O Programa de Apoio ao Desenvolvimento Institucional do Sistema de Saúde (Proadi-SUS), do Ministério da Saúde, já atendeu mais de 24 mil indígenas em regiões isoladas do país.
Os 34 Distritos Sanitários Especiais Indígenas ofereceram serviços de pré-natal, capacitação em saneamento e teleconsultas. O Proadi-SUS conta com a parceria de instituições hospitalares privadas, que disponibilizam plataformas eletrônicas para conectar médicos das Unidades Básicas de Saúde a centros menores em regiões indígenas remotas.
A atuação do Proadi-SUS tem mostrado avanços significativos no Norte e Nordeste. Em Alagoas e Maranhão, 22 comunidades indígenas foram alcançadas, com 256 teleconsultas realizadas e 178 pacientes atendidos, graças à parceria com a Beneficência Portuguesa de São Paulo.
Na Paraíba e no Piauí, a rede Hcor realizou 822 teleconsultas, com mais de 90% dos casos resolvidos, evitando 747 encaminhamentos para outros níveis de atenção. Na Região Norte, o projeto TeleAMEs, conduzido pelo Einstein Hospital Israelita, implantou três pontos de telessaúde em unidades indígenas de Rondônia, atendendo 315 indígenas das etnias Karitiana, Suruí e Cinta Larga.
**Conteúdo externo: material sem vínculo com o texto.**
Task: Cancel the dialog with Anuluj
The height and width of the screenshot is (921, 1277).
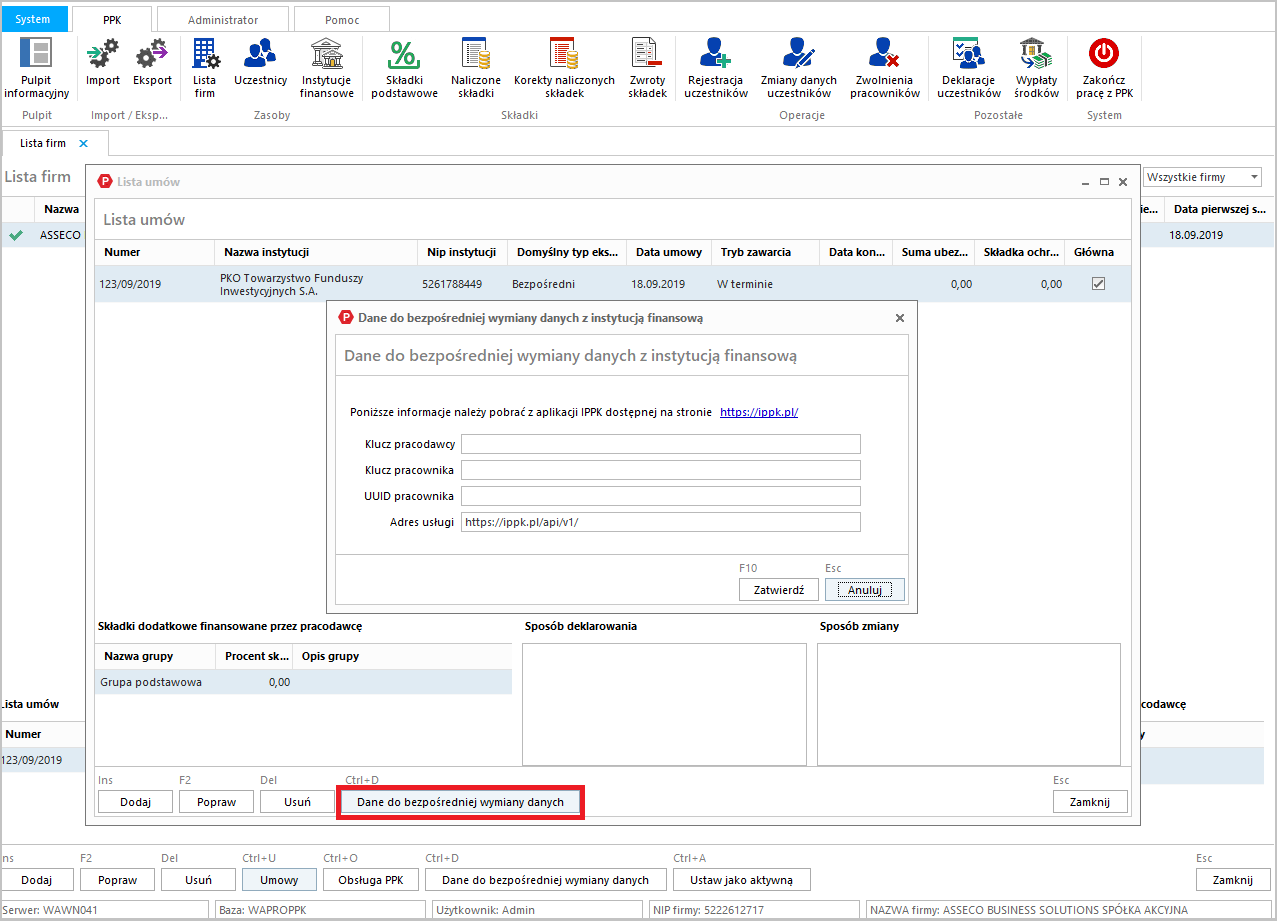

A melhoria no atendimento médico também é visível em indicadores de saúde materno-infantil. Na área Xavante, em Mato Grosso, o projeto Melhoria para Saúde Materna e Infantil e Prevenção ao Câncer do Colo do Útero na Saúde Indígena (MICC), também executado pelo Einstein, aumentou a cobertura de rastreamento do câncer para 76%, enquanto o acompanhamento de gestantes ultrapassou 96%.